Task instructions: Look through the entries that follow and return each line that has the string "computer".

Data:
==================================================

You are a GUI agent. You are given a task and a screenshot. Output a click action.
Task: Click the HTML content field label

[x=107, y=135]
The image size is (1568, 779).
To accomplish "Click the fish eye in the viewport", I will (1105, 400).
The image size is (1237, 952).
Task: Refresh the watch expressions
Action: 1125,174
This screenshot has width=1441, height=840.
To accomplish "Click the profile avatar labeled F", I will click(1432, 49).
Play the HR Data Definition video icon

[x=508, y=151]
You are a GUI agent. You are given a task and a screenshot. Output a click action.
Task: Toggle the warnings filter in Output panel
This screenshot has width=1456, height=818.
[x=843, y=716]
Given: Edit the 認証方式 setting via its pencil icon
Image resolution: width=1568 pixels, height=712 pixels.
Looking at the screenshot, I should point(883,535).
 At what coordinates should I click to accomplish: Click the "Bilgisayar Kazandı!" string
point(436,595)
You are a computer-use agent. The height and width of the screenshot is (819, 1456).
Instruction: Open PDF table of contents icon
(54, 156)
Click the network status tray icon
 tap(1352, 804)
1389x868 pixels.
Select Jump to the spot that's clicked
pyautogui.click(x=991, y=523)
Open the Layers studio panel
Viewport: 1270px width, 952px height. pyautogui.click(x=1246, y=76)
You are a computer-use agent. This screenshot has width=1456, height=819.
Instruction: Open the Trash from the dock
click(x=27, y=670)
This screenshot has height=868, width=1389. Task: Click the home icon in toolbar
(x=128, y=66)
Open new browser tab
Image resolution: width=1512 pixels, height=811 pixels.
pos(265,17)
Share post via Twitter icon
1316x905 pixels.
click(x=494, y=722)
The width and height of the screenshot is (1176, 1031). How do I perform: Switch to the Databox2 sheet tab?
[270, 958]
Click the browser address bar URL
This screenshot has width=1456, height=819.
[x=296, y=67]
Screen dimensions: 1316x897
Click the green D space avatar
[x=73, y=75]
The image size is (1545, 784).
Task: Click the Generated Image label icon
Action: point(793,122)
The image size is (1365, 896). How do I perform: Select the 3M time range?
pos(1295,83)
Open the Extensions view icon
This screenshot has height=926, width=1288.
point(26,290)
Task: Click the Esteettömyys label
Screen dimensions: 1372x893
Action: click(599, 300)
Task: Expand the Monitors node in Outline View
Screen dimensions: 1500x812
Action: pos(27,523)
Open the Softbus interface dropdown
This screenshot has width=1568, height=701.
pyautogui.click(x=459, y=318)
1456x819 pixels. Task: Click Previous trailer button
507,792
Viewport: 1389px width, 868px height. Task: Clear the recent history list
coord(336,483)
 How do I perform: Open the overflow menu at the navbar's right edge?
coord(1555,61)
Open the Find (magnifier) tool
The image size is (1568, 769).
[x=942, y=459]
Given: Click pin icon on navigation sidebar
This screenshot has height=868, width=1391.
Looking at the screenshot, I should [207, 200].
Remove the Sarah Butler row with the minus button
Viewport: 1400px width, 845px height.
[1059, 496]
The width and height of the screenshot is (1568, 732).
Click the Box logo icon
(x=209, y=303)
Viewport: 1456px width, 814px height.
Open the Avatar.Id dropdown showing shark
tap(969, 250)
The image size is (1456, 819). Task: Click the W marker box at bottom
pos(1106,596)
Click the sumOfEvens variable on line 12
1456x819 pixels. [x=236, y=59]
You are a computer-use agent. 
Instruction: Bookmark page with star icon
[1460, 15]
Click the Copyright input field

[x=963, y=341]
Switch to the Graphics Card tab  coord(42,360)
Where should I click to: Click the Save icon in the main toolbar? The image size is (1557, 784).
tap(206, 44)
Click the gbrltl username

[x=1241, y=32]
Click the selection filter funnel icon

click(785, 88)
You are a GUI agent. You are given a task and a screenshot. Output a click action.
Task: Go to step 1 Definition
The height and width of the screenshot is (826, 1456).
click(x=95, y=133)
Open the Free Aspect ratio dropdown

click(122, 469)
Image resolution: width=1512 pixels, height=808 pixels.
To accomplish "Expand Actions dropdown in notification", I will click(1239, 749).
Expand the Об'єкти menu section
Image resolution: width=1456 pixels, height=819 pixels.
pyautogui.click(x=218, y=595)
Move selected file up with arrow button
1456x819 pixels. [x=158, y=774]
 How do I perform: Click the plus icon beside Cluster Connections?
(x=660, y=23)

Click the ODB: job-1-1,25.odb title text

==================================================

Exercise response:
You are a computer-use agent. The height and width of the screenshot is (819, 1456).
You are a computer-use agent. This screenshot has width=1456, height=819.
You are a computer-use agent. 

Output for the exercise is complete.